Requirement:
Copy the entries below word for word, starting with the first line and going on through the line containing "Check the select-all".

————

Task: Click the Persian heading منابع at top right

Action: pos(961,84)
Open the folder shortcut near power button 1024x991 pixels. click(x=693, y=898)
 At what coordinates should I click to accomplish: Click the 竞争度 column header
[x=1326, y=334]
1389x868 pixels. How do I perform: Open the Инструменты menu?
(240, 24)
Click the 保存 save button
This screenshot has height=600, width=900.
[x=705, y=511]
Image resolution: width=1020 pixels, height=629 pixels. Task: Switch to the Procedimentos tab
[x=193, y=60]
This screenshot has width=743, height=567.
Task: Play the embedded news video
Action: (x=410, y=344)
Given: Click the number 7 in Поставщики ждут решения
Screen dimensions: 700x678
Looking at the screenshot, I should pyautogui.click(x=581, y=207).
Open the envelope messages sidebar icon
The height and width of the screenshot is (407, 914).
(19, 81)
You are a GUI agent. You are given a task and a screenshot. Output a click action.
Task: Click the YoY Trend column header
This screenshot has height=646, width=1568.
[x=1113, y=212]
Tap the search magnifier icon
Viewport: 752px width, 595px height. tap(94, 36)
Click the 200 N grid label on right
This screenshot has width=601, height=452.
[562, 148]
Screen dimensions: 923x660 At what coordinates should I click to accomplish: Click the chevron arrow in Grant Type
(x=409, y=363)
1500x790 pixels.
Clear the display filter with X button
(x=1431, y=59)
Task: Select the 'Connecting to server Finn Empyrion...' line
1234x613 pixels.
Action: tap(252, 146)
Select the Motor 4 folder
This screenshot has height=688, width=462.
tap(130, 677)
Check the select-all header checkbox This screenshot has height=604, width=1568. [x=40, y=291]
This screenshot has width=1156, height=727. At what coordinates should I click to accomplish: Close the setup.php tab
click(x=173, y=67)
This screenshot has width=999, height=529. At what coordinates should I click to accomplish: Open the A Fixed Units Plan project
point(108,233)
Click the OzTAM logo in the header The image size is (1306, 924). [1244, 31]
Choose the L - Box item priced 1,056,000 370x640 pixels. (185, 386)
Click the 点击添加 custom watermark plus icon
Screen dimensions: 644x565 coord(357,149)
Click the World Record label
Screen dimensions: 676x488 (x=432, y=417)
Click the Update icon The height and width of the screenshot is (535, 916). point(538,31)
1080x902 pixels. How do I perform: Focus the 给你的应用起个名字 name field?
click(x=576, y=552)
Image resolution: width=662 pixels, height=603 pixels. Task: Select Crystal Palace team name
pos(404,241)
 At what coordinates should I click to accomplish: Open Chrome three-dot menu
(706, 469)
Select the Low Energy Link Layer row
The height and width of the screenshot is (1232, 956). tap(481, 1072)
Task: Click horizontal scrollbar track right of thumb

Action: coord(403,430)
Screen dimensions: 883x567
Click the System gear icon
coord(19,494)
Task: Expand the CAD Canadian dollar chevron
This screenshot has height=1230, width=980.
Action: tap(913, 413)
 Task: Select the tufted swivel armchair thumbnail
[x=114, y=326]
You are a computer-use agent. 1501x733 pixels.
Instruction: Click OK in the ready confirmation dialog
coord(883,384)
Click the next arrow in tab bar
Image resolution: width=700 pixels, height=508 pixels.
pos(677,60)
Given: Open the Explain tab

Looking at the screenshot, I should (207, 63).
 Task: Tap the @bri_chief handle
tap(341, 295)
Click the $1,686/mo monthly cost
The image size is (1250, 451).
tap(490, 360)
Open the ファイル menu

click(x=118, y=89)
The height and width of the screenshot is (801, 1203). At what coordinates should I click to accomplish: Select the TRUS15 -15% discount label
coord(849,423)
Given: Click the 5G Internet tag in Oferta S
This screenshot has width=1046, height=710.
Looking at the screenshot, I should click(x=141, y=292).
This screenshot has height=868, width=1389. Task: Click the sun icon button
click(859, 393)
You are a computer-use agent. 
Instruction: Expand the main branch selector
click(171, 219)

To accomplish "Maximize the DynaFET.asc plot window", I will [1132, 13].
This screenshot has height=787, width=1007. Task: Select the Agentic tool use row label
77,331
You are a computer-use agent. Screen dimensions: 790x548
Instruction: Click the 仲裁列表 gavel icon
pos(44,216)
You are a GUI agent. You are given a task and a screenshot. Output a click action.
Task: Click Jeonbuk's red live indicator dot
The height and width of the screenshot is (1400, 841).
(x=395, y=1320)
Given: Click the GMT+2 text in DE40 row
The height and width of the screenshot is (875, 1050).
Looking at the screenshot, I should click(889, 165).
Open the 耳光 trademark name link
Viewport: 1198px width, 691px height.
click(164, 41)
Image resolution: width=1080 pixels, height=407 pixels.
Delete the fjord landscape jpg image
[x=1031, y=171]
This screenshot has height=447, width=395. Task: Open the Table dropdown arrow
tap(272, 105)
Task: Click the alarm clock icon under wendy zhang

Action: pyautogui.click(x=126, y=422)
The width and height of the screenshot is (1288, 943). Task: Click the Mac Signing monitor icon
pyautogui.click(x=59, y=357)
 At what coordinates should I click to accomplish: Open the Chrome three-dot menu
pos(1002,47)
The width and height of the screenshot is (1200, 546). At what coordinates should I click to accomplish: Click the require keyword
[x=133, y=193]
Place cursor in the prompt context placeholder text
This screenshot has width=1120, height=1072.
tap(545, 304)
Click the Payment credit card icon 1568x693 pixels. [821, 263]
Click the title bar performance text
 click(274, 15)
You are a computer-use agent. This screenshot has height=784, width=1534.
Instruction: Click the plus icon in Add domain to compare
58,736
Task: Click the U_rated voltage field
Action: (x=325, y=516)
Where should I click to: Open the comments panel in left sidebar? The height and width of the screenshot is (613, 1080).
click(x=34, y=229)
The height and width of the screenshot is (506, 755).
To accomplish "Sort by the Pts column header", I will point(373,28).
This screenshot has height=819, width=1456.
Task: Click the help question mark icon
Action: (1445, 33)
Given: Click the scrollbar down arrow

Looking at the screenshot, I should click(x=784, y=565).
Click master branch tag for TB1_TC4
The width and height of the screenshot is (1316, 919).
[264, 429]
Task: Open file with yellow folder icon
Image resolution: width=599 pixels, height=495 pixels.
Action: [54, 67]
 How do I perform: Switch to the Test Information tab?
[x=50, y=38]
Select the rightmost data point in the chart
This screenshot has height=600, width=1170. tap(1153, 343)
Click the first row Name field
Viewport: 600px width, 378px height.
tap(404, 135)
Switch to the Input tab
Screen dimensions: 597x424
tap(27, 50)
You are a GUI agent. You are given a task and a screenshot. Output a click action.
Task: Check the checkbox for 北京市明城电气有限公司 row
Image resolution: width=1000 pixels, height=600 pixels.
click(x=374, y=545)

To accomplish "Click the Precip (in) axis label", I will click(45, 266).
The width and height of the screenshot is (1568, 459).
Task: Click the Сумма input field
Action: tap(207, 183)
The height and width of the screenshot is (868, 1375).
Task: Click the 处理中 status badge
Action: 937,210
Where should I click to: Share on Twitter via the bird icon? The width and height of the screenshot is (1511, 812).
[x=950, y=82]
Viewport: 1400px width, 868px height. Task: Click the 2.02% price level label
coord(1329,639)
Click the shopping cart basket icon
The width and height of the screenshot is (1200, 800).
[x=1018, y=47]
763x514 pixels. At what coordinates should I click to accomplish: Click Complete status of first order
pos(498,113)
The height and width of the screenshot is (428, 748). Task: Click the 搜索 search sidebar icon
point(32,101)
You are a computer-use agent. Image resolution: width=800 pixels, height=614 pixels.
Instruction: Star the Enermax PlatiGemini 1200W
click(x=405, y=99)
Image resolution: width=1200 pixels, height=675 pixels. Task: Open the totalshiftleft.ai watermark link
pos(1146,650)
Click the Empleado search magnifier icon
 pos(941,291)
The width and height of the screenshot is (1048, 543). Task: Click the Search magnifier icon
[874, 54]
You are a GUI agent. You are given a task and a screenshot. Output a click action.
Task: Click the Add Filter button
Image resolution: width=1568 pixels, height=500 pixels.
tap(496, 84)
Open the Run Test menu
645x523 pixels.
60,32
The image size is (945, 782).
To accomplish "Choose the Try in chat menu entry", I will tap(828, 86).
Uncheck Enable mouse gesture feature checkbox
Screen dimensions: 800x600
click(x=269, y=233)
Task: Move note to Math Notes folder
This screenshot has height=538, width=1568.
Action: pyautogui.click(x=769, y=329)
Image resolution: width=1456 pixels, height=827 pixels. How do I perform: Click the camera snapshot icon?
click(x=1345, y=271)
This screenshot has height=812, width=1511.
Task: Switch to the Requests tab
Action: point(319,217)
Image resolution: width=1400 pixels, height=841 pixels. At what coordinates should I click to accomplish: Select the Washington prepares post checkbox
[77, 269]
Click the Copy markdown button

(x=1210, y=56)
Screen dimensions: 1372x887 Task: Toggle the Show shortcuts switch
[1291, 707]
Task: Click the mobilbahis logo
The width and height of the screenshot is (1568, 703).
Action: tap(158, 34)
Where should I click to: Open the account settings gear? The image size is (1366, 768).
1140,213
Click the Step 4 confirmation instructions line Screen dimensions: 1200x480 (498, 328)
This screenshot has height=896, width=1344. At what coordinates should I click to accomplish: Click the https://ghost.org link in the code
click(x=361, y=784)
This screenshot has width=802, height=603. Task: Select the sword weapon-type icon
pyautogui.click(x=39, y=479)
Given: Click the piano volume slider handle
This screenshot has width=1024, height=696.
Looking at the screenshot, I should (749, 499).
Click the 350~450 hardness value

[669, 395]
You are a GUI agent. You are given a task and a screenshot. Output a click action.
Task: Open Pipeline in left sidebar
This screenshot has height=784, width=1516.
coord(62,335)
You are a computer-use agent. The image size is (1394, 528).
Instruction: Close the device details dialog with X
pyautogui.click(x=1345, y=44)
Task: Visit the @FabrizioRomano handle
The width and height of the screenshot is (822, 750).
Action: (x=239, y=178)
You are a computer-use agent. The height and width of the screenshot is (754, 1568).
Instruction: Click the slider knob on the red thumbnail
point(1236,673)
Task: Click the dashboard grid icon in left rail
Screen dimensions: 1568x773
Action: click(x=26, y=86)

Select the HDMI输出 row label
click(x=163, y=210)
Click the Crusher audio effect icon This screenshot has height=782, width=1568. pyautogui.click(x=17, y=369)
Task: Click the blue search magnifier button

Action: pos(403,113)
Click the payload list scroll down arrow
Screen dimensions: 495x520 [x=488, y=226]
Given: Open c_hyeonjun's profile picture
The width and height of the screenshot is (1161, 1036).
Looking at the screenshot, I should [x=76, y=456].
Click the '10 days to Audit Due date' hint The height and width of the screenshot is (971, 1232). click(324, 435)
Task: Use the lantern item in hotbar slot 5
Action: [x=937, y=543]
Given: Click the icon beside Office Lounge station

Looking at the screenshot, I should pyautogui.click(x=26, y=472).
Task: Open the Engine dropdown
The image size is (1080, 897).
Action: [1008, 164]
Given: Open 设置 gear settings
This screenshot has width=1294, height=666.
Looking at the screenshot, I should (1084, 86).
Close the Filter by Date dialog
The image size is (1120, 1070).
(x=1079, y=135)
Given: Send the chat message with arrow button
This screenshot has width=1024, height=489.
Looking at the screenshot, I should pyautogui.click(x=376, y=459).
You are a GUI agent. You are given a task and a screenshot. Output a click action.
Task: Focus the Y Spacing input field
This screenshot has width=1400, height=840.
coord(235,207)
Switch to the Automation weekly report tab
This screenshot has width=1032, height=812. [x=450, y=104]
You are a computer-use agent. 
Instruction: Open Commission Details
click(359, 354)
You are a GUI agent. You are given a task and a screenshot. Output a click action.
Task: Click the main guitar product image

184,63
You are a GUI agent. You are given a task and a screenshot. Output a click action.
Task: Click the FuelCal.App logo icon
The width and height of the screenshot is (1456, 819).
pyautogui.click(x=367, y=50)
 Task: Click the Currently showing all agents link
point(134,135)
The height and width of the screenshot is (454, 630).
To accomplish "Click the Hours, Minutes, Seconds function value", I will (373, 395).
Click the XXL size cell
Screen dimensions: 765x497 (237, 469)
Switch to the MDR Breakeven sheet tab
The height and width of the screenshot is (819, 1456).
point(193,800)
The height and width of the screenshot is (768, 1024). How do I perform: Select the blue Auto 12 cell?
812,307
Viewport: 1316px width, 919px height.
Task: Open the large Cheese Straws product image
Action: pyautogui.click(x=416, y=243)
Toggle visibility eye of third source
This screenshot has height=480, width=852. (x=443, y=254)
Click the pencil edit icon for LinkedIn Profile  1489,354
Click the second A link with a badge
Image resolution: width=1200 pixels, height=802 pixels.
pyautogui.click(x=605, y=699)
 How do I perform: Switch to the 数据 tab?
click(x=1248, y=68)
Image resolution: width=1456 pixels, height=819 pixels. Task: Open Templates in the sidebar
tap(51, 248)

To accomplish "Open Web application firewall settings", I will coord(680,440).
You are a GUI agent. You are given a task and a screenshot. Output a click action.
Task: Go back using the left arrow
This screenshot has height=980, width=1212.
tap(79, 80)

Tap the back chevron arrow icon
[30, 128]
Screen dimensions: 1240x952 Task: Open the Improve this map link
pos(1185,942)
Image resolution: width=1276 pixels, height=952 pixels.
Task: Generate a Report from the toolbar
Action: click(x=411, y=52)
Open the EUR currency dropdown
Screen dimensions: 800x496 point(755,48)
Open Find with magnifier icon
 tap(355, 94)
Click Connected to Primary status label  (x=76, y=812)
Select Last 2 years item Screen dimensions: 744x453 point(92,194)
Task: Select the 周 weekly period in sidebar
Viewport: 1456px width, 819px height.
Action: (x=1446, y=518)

————

Completed exercise:
Task: Click the Persian heading منابع at top right

Action: pos(961,84)
Open the folder shortcut near power button 1024x991 pixels. click(x=693, y=898)
 At what coordinates should I click to accomplish: Click the 竞争度 column header
[x=1326, y=334]
1389x868 pixels. How do I perform: Open the Инструменты menu?
(240, 24)
Click the 保存 save button
This screenshot has height=600, width=900.
[x=705, y=511]
Image resolution: width=1020 pixels, height=629 pixels. Task: Switch to the Procedimentos tab
[x=193, y=60]
This screenshot has width=743, height=567.
Task: Play the embedded news video
Action: (x=410, y=344)
Given: Click the number 7 in Поставщики ждут решения
Screen dimensions: 700x678
Looking at the screenshot, I should pyautogui.click(x=581, y=207).
Open the envelope messages sidebar icon
The height and width of the screenshot is (407, 914).
(19, 81)
You are a GUI agent. You are given a task and a screenshot. Output a click action.
Task: Click the YoY Trend column header
This screenshot has height=646, width=1568.
[x=1113, y=212]
Tap the search magnifier icon
Viewport: 752px width, 595px height. tap(94, 36)
Click the 200 N grid label on right
This screenshot has width=601, height=452.
[562, 148]
Screen dimensions: 923x660 At what coordinates should I click to accomplish: Click the chevron arrow in Grant Type
(x=409, y=363)
1500x790 pixels.
Clear the display filter with X button
(x=1431, y=59)
Task: Select the 'Connecting to server Finn Empyrion...' line
1234x613 pixels.
Action: tap(252, 146)
Select the Motor 4 folder
This screenshot has height=688, width=462.
tap(130, 677)
Check the select-all header checkbox This screenshot has height=604, width=1568. [x=40, y=291]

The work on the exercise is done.